- Tasks
- 1) Give every year-and-amount pair for catch-up contributions that the article below on the self-employed 401(k) plan lists.
- 2) Answer these questions using the article below on the self-employed 401(k) plan.
(a) Under the Act, what percentage of compensation is the new deduction limit for employer contributions to a profit-sharing/401(k) plan?
(b) What is the maximum annual addition in 2002?
(c) How much may an individual earning $100,000 deduct under a profit-sharing/401(k) plan?

- Excerpt provided
start

EMPLOYEE BENEFIT PLANS
The Self-Employed 401(K) Plan
By Sheldon M. Geller, Esq., Geller & Wind, Ltd.
The 2001 Tax Act (Economic Growth and Tax Relief Reconciliation Act) has made extensive changes to the rules relating to qualified retirement plans, most of which take effect in 2002. The new provisions include increased contribution and benefit limits, 401(k) elective deferral limits, deductibility limits, and compensation limits.
Increased Deductible Contributions
Prior to the Act, self-employed individuals were able to receive larger deductible contributions from less complicated, lower-cost qualified plans such as profit-sharing and money purchase pension plans. Nevertheless, the Act enables self-employed individuals, as well as corporate owners, to receive larger deductible contributions under a profit-sharing/401(k) plan.
The Act permits plan sponsors to deduct employee 401(k) elective deferrals in addition to the employer contribution, effective for tax years beginning after December 31, 2001 (see the Exhibit). The Act also increases the profit-sharing/401(k) plan deduction limit for employer contributions from 15% of compensation to 25% of compensation, effective for tax years beginning after December 31, 2001. Accordingly, elective 401(k) deferral contributions are not taken into account for purposes of determining the employer contribution deduction limits, allowing self-employed individuals and corporate owners to make greater deductible 401(k) and employer contributions.
Self-employed individuals and corporate owners that have annual self-employment and W-2 income of less than $160,000 may receive greater deductible contributions under a profit-sharing/401(k) plan. Traditional profit-sharing and money purchase pension plans enable self-employed individuals or corporate owners to deduct 20% and 25% of compensation, respectively; profit-sharing/401(k) plans enable an additional 401(k) elective deferral of $11,000.
Because the maximum annual addition, and thus deductible employer contribution, is $40,000 in 2002, individuals earning $160,000 or more may receive a $40,000 deductible contribution under either a profit-sharing plan, a money purchase pension plan, or a profit-sharing/401(k) plan.
When income is less than $160,000, however, profit-sharing/401(k) plans provide dramatically greater deductible contributions, enabling self-employed individuals and corporate owners to deduct amounts greater than 25% of their compensation. For example, an individual who earns $100,000 may deduct $25,000 under either a profit-sharing plan or a money purchase plan, or they may deduct $36,000 under a profit-sharing/401(k) plan [the $25,000 employer contribution and the $11,000 401(k) contribution], for 36% of compensation. Individuals age 50 or over may deduct an additional $1,000 catch-up contribution.
Catch-up contributions. Catch-up contributions may be made by individuals age 50 and over in the amount of $1,000 in 2002, $2,000 in 2003, $3,000 in 2004, $4,000 in 2005, and $5,000 in 2006. These amounts are additional contributions above the normal limits that apply to 401(k) plans and are not subject to the special non-discrimination tests.

end

- Source data
start

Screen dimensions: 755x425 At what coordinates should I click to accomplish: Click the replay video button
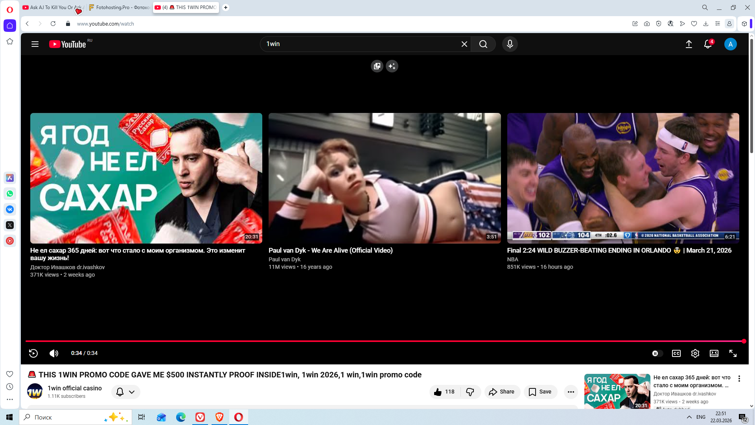point(33,353)
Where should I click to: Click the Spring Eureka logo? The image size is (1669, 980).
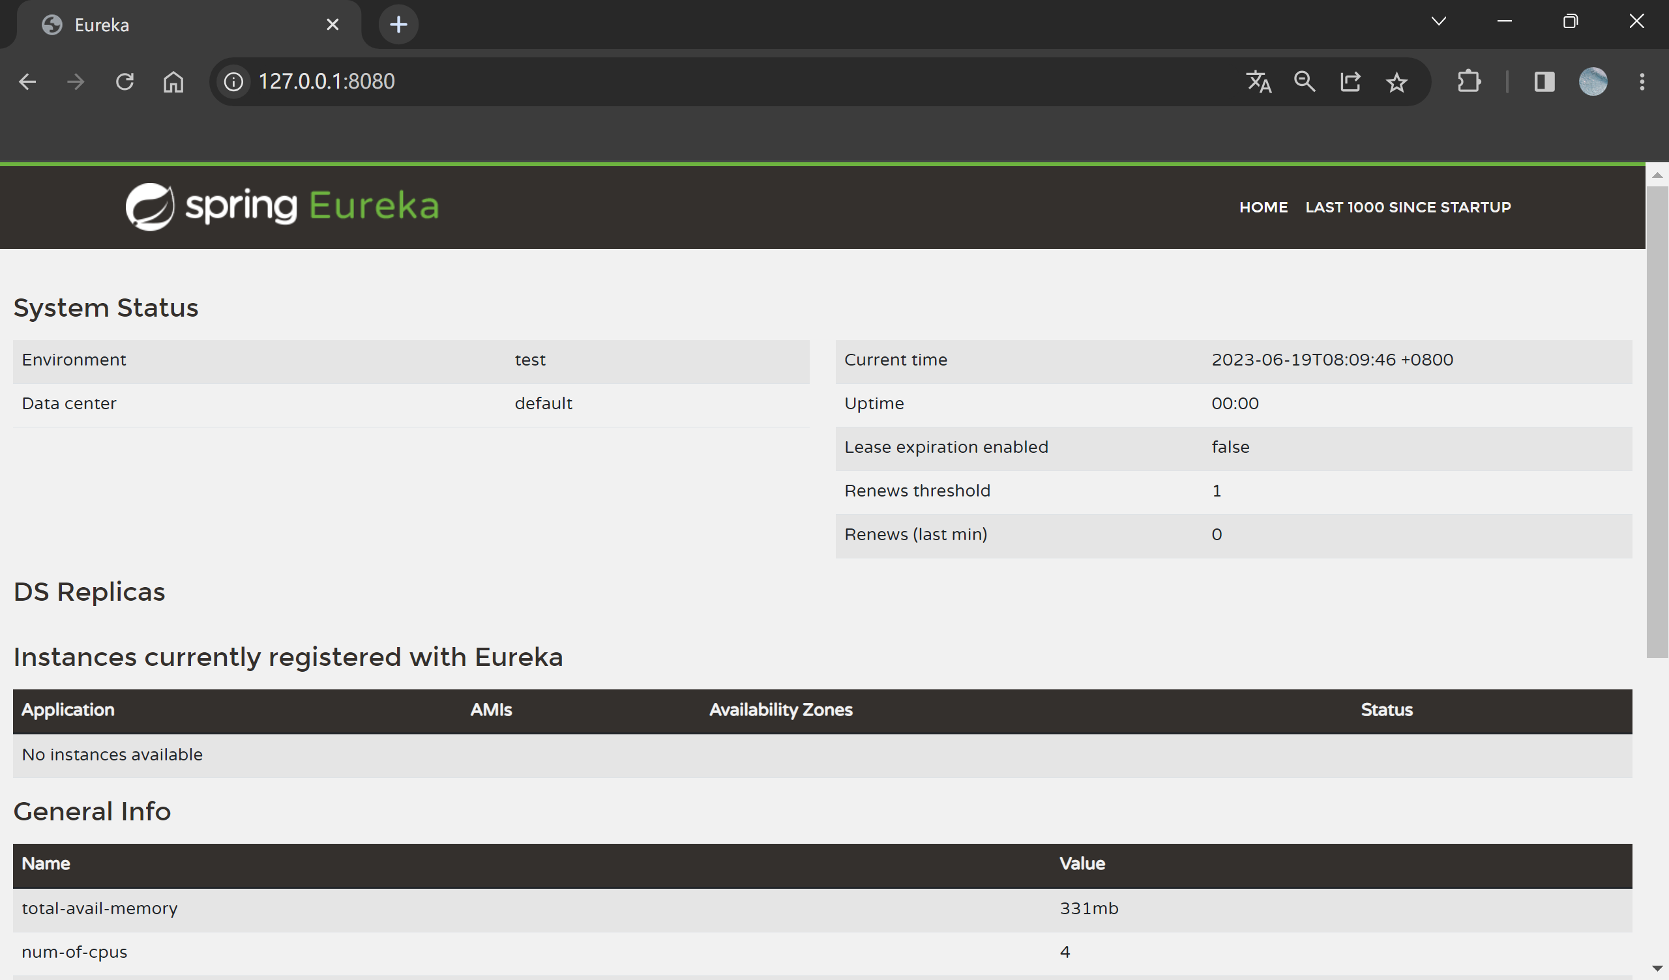[x=283, y=206]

end

- Exercise answers
- 1)
2002: $1,000
2003: $2,000
2004: $3,000
2005: $4,000
2006: $5,000

- 2)
(a) 25% of compensation
(b) $40,000
(c) $36,000